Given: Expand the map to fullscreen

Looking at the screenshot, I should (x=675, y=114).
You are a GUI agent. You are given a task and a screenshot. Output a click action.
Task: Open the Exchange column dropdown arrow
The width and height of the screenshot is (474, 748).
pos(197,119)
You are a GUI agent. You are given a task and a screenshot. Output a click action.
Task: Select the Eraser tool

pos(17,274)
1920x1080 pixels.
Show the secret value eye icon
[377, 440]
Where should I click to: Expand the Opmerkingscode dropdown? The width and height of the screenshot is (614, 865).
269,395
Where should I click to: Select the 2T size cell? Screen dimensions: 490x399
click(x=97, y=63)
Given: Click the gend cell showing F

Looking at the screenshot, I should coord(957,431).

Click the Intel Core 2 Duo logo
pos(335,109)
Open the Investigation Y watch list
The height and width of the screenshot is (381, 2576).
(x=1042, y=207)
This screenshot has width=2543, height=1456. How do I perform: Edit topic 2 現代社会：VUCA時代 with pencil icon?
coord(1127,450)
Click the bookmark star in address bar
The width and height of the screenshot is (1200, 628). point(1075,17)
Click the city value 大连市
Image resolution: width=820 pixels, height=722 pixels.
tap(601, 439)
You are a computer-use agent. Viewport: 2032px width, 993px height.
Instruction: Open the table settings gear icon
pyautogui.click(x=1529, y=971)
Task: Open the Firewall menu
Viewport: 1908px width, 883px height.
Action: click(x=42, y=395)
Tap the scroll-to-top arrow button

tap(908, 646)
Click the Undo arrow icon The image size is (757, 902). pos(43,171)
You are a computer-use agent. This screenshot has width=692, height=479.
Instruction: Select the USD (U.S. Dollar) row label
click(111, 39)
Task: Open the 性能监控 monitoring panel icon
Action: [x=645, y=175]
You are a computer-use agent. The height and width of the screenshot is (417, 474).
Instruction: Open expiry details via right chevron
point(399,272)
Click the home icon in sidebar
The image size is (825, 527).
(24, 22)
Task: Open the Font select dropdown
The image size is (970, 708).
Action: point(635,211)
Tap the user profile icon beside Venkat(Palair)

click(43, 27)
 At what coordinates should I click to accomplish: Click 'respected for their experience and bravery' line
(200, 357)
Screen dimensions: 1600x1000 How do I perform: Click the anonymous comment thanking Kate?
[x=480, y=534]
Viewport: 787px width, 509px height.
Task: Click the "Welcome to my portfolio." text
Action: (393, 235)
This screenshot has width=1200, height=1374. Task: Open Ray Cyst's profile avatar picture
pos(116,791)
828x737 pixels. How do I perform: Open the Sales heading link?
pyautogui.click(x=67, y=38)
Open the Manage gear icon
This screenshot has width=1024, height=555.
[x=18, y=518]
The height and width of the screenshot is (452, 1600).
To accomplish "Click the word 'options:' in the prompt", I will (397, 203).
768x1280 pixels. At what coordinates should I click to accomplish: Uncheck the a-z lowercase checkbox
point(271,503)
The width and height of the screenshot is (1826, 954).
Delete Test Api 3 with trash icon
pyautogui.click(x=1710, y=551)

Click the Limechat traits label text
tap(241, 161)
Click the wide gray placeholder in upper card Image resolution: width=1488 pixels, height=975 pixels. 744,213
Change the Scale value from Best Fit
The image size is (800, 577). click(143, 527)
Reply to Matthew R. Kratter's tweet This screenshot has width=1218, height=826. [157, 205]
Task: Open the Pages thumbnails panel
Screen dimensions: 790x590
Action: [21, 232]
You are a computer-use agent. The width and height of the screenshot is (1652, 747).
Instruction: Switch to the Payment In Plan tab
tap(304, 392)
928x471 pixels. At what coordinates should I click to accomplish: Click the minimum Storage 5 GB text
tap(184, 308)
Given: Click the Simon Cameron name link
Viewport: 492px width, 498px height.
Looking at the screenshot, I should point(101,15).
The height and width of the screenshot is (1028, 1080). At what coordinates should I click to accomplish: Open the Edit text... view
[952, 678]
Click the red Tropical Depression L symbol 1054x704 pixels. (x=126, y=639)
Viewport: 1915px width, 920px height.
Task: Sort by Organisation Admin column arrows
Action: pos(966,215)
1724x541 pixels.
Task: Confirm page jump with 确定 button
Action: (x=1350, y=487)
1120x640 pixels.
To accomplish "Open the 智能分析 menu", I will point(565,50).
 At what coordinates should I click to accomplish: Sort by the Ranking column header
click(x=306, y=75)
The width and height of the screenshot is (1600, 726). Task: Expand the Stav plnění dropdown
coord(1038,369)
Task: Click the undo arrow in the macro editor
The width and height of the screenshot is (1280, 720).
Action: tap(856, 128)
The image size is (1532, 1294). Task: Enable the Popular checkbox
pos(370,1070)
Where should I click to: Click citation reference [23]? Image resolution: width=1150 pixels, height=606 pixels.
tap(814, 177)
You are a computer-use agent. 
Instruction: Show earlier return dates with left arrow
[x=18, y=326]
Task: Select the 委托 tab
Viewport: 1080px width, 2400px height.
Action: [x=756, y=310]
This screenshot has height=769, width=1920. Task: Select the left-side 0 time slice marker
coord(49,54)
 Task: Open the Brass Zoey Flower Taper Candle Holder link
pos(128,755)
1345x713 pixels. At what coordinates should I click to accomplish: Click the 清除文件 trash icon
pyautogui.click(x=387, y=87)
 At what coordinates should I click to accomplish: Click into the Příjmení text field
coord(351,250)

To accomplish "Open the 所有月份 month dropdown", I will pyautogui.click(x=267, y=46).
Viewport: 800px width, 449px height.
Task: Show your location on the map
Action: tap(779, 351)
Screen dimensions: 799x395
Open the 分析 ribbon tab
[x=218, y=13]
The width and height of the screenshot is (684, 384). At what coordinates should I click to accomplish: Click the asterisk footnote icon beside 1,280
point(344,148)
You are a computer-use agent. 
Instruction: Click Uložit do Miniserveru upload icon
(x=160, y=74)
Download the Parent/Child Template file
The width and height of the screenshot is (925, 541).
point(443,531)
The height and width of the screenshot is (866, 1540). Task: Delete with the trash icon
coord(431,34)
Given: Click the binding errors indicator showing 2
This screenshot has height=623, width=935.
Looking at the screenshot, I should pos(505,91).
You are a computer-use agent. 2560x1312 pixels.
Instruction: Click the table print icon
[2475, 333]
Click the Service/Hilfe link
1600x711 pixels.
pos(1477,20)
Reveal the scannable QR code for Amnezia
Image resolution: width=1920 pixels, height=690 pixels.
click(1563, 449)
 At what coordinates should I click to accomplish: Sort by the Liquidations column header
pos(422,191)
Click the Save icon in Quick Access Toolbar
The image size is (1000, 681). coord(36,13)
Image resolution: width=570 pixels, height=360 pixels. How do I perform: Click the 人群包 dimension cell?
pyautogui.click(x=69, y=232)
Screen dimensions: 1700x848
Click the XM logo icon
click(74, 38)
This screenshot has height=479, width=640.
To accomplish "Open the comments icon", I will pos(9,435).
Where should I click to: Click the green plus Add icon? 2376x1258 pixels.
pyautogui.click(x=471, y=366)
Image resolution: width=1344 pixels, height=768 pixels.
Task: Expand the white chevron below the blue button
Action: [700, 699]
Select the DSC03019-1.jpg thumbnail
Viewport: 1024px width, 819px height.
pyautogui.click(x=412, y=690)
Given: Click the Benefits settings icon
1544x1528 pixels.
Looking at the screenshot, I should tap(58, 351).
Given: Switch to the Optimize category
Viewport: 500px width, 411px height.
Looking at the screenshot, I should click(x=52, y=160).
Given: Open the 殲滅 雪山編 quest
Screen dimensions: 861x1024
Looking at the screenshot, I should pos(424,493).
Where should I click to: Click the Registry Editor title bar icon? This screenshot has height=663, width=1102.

= Work to be completed =
Can you update all the records above by replacing every "computer-use agent" with "desktop automation agent" and leaving everything else unchanged?

= Task solution =
Given: Expand the map to fullscreen

Looking at the screenshot, I should (x=675, y=114).
You are a GUI agent. You are given a task and a screenshot. Output a click action.
Task: Open the Exchange column dropdown arrow
The width and height of the screenshot is (474, 748).
pos(197,119)
You are a GUI agent. You are given a task and a screenshot. Output a click action.
Task: Select the Eraser tool

pos(17,274)
1920x1080 pixels.
Show the secret value eye icon
[377, 440]
Where should I click to: Expand the Opmerkingscode dropdown? The width and height of the screenshot is (614, 865).
269,395
Where should I click to: Select the 2T size cell? Screen dimensions: 490x399
click(x=97, y=63)
Given: Click the gend cell showing F

Looking at the screenshot, I should coord(957,431).

Click the Intel Core 2 Duo logo
pos(335,109)
Open the Investigation Y watch list
The height and width of the screenshot is (381, 2576).
(x=1042, y=207)
This screenshot has width=2543, height=1456. How do I perform: Edit topic 2 現代社会：VUCA時代 with pencil icon?
coord(1127,450)
Click the bookmark star in address bar
The width and height of the screenshot is (1200, 628). point(1075,17)
Click the city value 大连市
Image resolution: width=820 pixels, height=722 pixels.
tap(601, 439)
You are a desktop automation agent. Viewport: 2032px width, 993px height.
Instruction: Open the table settings gear icon
pyautogui.click(x=1529, y=971)
Task: Open the Firewall menu
Viewport: 1908px width, 883px height.
Action: click(x=42, y=395)
Tap the scroll-to-top arrow button

tap(908, 646)
Click the Undo arrow icon The image size is (757, 902). pos(43,171)
You are a desktop automation agent. This screenshot has width=692, height=479.
Instruction: Select the USD (U.S. Dollar) row label
click(111, 39)
Task: Open the 性能监控 monitoring panel icon
Action: [x=645, y=175]
You are a desktop automation agent. The height and width of the screenshot is (417, 474).
Instruction: Open expiry details via right chevron
point(399,272)
Click the home icon in sidebar
The image size is (825, 527).
(24, 22)
Task: Open the Font select dropdown
The image size is (970, 708).
Action: point(635,211)
Tap the user profile icon beside Venkat(Palair)

click(43, 27)
 At what coordinates should I click to accomplish: Click 'respected for their experience and bravery' line
(200, 357)
Screen dimensions: 1600x1000 How do I perform: Click the anonymous comment thanking Kate?
[x=480, y=534]
Viewport: 787px width, 509px height.
Task: Click the "Welcome to my portfolio." text
Action: (393, 235)
This screenshot has width=1200, height=1374. Task: Open Ray Cyst's profile avatar picture
pos(116,791)
828x737 pixels. How do I perform: Open the Sales heading link?
pyautogui.click(x=67, y=38)
Open the Manage gear icon
This screenshot has width=1024, height=555.
[x=18, y=518]
The height and width of the screenshot is (452, 1600).
To accomplish "Click the word 'options:' in the prompt", I will (397, 203).
768x1280 pixels. At what coordinates should I click to accomplish: Uncheck the a-z lowercase checkbox
point(271,503)
The width and height of the screenshot is (1826, 954).
Delete Test Api 3 with trash icon
pyautogui.click(x=1710, y=551)

Click the Limechat traits label text
tap(241, 161)
Click the wide gray placeholder in upper card Image resolution: width=1488 pixels, height=975 pixels. 744,213
Change the Scale value from Best Fit
The image size is (800, 577). click(143, 527)
Reply to Matthew R. Kratter's tweet This screenshot has width=1218, height=826. [157, 205]
Task: Open the Pages thumbnails panel
Screen dimensions: 790x590
Action: [21, 232]
You are a desktop automation agent. The width and height of the screenshot is (1652, 747).
Instruction: Switch to the Payment In Plan tab
tap(304, 392)
928x471 pixels. At what coordinates should I click to accomplish: Click the minimum Storage 5 GB text
tap(184, 308)
Given: Click the Simon Cameron name link
Viewport: 492px width, 498px height.
Looking at the screenshot, I should point(101,15).
The height and width of the screenshot is (1028, 1080). At what coordinates should I click to accomplish: Open the Edit text... view
[952, 678]
Click the red Tropical Depression L symbol 1054x704 pixels. (x=126, y=639)
Viewport: 1915px width, 920px height.
Task: Sort by Organisation Admin column arrows
Action: pos(966,215)
1724x541 pixels.
Task: Confirm page jump with 确定 button
Action: (x=1350, y=487)
1120x640 pixels.
To accomplish "Open the 智能分析 menu", I will point(565,50).
 At what coordinates should I click to accomplish: Sort by the Ranking column header
click(x=306, y=75)
The width and height of the screenshot is (1600, 726). Task: Expand the Stav plnění dropdown
coord(1038,369)
Task: Click the undo arrow in the macro editor
The width and height of the screenshot is (1280, 720).
Action: tap(856, 128)
The image size is (1532, 1294). Task: Enable the Popular checkbox
pos(370,1070)
Where should I click to: Click citation reference [23]? Image resolution: width=1150 pixels, height=606 pixels.
tap(814, 177)
You are a desktop automation agent. 
Instruction: Show earlier return dates with left arrow
[x=18, y=326]
Task: Select the 委托 tab
Viewport: 1080px width, 2400px height.
Action: [x=756, y=310]
This screenshot has height=769, width=1920. Task: Select the left-side 0 time slice marker
coord(49,54)
 Task: Open the Brass Zoey Flower Taper Candle Holder link
pos(128,755)
1345x713 pixels. At what coordinates should I click to accomplish: Click the 清除文件 trash icon
pyautogui.click(x=387, y=87)
 At what coordinates should I click to accomplish: Click into the Příjmení text field
coord(351,250)

To accomplish "Open the 所有月份 month dropdown", I will pyautogui.click(x=267, y=46).
Viewport: 800px width, 449px height.
Task: Show your location on the map
Action: tap(779, 351)
Screen dimensions: 799x395
Open the 分析 ribbon tab
[x=218, y=13]
The width and height of the screenshot is (684, 384). At what coordinates should I click to accomplish: Click the asterisk footnote icon beside 1,280
point(344,148)
You are a desktop automation agent. 
Instruction: Click Uložit do Miniserveru upload icon
(x=160, y=74)
Download the Parent/Child Template file
The width and height of the screenshot is (925, 541).
point(443,531)
The height and width of the screenshot is (866, 1540). Task: Delete with the trash icon
coord(431,34)
Given: Click the binding errors indicator showing 2
This screenshot has height=623, width=935.
Looking at the screenshot, I should pos(505,91).
You are a desktop automation agent. 2560x1312 pixels.
Instruction: Click the table print icon
[2475, 333]
Click the Service/Hilfe link
1600x711 pixels.
pos(1477,20)
Reveal the scannable QR code for Amnezia
Image resolution: width=1920 pixels, height=690 pixels.
click(1563, 449)
 At what coordinates should I click to accomplish: Sort by the Liquidations column header
pos(422,191)
Click the Save icon in Quick Access Toolbar
The image size is (1000, 681). coord(36,13)
Image resolution: width=570 pixels, height=360 pixels. How do I perform: Click the 人群包 dimension cell?
pyautogui.click(x=69, y=232)
Screen dimensions: 1700x848
Click the XM logo icon
click(74, 38)
This screenshot has height=479, width=640.
To accomplish "Open the comments icon", I will pos(9,435).
Where should I click to: Click the green plus Add icon? 2376x1258 pixels.
pyautogui.click(x=471, y=366)
Image resolution: width=1344 pixels, height=768 pixels.
Task: Expand the white chevron below the blue button
Action: [700, 699]
Select the DSC03019-1.jpg thumbnail
Viewport: 1024px width, 819px height.
pyautogui.click(x=412, y=690)
Given: Click the Benefits settings icon
1544x1528 pixels.
Looking at the screenshot, I should tap(58, 351).
Given: Switch to the Optimize category
Viewport: 500px width, 411px height.
Looking at the screenshot, I should click(x=52, y=160).
Given: Open the 殲滅 雪山編 quest
Screen dimensions: 861x1024
Looking at the screenshot, I should pos(424,493).
Where should I click to: Click the Registry Editor title bar icon? This screenshot has height=663, width=1102.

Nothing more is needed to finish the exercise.